▸ **Exercise**:
Write out the splat mat text again, beginning at the words "When we started" and stopping after "what I found.", and switch "laundry" to "hamper".

Compact mats for calm, creative play. Designed in Switzerland and made from certified silicone leather in Korea.
Compact mats for calm, creative play. Designed in Switzerland and made from certified silicone leather in Korea.
When we started weaning, I went through three different mats in six months. One stained permanently after a week of turmeric dal. One curled at the edges and became a trip hazard. One needed washing after every meal, which meant it was always in the laundry when I needed it.
The problem was never the mess. The problem was the material. I have spent the years since then learning more about surface materials than any parent should have to. This is what I found.
This guide covers why most splat mats fail, what material actually works long term, and how to choose the right size for your high chair setup.
TL;DR · 8 min read
Most splat mats fail because of the material, not the design. Vinyl stains permanently. Fabric needs constant washing. Foam delaminates. Silicone leather (Oeko-Tex Class I, same grade as baby pacifiers) is non-porous, wipes clean in seconds, and lasts 3+ years. The Roam Round (Ø 105 cm, CHF 123) and Roam Square (98 × 98 cm, CHF 118) cover the real splash zone.

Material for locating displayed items
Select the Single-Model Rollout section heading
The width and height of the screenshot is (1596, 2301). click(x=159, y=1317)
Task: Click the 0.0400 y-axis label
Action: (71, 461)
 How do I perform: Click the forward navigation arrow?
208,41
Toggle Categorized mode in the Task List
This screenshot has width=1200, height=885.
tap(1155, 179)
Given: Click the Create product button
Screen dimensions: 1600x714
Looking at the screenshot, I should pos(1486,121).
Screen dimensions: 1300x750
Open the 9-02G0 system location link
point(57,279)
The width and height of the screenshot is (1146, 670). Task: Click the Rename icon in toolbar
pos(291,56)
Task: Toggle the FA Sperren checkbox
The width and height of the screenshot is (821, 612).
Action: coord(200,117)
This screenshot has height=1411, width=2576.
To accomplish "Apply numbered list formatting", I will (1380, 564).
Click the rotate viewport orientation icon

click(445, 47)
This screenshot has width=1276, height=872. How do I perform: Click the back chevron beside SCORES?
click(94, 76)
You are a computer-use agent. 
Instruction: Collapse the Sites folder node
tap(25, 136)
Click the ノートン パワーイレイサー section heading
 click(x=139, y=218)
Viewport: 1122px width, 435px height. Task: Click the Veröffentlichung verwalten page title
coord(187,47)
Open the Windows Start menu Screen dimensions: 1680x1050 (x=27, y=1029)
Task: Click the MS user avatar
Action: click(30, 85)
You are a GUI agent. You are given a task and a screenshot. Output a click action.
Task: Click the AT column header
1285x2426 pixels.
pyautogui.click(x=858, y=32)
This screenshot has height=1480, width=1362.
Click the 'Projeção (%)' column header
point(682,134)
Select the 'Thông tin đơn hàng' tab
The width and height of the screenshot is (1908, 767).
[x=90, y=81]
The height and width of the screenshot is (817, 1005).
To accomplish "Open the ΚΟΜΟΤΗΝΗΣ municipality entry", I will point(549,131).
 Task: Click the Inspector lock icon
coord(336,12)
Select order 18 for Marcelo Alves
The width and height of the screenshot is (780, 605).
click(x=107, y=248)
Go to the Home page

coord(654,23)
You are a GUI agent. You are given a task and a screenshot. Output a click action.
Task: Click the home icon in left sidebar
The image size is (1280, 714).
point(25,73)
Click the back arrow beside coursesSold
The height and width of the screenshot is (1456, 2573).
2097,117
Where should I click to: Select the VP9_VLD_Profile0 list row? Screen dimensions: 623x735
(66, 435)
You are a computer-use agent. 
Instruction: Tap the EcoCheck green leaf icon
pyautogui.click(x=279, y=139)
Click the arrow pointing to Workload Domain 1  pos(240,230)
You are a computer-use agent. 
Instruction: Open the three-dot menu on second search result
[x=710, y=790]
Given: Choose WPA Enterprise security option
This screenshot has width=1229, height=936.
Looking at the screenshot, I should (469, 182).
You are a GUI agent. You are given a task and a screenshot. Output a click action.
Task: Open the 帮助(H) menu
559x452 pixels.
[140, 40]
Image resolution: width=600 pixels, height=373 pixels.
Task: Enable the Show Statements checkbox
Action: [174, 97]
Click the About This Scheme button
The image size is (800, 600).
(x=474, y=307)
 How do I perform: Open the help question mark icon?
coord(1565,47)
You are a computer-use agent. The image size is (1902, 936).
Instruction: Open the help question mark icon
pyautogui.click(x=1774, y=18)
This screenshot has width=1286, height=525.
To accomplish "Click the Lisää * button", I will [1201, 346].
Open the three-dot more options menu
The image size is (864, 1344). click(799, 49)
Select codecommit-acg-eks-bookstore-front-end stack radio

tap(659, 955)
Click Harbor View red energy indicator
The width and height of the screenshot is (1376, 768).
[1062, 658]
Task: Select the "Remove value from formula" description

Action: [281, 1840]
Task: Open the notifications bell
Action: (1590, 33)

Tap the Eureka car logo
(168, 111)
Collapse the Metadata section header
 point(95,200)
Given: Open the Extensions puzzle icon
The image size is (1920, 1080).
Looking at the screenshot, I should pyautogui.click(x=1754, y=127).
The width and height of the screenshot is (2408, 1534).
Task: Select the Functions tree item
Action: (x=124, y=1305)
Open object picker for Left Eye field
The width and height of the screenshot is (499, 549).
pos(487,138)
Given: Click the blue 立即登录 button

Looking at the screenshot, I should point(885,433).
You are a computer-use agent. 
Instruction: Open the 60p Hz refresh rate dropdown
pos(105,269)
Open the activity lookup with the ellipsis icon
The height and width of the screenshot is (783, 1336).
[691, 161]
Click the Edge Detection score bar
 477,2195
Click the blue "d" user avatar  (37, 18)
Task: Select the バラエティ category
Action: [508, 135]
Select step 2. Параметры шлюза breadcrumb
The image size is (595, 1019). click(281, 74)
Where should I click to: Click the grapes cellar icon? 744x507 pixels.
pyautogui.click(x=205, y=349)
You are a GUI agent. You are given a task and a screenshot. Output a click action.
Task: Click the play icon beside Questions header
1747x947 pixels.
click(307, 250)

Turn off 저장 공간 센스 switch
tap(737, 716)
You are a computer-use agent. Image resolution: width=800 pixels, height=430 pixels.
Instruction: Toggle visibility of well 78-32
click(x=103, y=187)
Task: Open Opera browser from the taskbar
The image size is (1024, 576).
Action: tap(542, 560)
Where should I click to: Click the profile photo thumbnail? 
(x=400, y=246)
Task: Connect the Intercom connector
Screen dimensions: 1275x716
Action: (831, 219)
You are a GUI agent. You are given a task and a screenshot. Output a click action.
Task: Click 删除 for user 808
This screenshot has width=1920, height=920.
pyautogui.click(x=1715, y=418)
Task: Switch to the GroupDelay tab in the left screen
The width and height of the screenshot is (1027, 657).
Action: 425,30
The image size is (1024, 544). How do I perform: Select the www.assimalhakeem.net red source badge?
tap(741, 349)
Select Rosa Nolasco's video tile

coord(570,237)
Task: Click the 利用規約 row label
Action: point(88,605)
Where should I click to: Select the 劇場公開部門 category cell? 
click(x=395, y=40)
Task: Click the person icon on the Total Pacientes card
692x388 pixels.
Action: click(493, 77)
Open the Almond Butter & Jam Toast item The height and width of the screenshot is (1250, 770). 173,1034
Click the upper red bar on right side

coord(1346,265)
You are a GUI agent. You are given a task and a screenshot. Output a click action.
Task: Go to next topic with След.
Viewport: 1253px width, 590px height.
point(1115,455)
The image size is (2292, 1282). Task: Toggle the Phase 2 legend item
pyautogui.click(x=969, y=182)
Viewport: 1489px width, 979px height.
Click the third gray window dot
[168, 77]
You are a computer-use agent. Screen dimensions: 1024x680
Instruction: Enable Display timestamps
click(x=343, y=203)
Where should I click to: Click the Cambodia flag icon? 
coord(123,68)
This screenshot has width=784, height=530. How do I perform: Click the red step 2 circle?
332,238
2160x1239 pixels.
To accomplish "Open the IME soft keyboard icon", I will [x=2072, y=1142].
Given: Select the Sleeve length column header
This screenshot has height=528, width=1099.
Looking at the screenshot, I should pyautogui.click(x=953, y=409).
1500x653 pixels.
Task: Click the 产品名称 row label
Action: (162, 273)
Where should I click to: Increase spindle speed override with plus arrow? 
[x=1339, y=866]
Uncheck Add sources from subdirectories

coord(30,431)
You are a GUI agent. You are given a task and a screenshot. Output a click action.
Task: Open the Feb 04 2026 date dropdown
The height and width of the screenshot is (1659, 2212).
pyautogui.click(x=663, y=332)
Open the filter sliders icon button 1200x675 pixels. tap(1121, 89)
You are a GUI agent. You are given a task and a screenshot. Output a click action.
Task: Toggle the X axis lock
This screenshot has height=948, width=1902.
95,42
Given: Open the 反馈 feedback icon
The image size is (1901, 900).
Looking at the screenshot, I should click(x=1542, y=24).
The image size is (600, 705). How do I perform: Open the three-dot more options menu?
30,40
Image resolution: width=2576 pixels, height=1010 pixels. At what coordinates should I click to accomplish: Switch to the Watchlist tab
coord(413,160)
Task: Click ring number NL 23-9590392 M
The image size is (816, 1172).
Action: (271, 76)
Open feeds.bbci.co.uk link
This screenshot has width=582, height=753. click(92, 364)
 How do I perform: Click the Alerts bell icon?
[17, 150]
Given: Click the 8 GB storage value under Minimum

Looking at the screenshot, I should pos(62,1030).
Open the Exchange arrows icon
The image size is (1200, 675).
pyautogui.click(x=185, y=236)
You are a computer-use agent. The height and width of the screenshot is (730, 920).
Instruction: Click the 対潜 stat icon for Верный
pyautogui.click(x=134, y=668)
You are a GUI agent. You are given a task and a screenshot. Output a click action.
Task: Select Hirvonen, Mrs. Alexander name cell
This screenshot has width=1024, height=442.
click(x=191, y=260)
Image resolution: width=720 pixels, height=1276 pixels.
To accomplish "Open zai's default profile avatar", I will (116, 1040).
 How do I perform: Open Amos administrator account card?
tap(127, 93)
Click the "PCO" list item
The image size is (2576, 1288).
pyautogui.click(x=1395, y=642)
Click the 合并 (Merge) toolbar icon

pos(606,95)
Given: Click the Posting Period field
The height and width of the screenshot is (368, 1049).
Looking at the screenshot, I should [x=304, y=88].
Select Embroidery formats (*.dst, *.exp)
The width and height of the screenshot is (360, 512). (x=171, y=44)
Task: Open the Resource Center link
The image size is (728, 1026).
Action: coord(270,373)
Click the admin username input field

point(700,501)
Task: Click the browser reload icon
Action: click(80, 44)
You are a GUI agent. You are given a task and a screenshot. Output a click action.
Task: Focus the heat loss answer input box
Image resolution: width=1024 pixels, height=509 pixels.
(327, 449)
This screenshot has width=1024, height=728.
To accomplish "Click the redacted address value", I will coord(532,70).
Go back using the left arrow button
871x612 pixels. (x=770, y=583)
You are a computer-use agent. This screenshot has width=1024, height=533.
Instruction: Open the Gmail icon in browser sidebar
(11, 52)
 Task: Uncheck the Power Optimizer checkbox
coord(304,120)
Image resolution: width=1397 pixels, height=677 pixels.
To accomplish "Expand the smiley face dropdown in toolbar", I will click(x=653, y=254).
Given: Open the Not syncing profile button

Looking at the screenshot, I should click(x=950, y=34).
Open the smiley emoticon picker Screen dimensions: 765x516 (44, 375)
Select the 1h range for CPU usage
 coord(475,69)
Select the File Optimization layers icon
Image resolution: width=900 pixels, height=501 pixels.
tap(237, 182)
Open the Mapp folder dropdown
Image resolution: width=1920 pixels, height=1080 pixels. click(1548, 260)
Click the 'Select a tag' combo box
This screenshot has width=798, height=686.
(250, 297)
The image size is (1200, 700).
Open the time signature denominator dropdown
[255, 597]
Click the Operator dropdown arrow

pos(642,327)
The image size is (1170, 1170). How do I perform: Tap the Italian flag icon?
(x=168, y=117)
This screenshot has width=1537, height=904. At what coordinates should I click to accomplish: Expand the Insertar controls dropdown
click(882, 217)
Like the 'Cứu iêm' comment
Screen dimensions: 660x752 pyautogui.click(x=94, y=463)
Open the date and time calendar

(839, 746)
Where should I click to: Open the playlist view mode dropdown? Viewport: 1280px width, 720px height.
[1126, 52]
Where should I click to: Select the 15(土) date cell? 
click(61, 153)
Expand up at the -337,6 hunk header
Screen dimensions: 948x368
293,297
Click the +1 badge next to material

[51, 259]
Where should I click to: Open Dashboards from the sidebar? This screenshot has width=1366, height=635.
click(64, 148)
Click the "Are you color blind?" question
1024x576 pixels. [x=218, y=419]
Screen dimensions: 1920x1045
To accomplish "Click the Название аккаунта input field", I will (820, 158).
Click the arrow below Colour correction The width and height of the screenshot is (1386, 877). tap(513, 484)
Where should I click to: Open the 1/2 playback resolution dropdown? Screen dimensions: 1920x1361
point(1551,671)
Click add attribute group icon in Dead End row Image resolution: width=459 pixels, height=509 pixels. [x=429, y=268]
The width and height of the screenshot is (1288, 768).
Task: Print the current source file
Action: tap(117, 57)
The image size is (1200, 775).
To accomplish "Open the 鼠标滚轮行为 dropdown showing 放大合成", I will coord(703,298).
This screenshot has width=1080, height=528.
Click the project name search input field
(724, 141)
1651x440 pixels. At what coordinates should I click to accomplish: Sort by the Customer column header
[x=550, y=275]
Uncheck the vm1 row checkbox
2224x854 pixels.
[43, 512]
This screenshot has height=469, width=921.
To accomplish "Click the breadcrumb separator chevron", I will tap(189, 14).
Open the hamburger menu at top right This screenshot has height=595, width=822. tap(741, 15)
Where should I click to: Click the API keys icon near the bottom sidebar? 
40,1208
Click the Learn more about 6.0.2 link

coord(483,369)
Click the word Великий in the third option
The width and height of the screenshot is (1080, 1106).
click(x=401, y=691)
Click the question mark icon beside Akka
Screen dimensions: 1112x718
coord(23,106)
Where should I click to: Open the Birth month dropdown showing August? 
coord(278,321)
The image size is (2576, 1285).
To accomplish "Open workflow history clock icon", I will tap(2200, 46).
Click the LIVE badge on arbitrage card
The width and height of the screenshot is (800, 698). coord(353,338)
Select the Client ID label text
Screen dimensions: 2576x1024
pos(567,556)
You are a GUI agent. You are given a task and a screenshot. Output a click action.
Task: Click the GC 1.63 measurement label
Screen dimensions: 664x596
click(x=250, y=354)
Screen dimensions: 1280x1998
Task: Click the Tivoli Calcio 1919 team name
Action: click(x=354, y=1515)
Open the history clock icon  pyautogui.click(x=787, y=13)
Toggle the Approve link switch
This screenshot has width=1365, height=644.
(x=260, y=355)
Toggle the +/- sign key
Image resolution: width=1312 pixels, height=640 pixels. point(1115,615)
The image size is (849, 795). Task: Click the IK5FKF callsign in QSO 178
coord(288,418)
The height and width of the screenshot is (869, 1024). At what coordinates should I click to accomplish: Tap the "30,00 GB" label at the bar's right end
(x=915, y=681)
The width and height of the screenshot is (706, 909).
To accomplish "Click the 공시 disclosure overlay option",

▸ **The result**:
When we started weaning, I went through three different mats in six months. One stained permanently after a week of turmeric dal. One curled at the edges and became a trip hazard. One needed washing after every meal, which meant it was always in the hamper when I needed it.
The problem was never the mess. The problem was the material. I have spent the years since then learning more about surface materials than any parent should have to. This is what I found.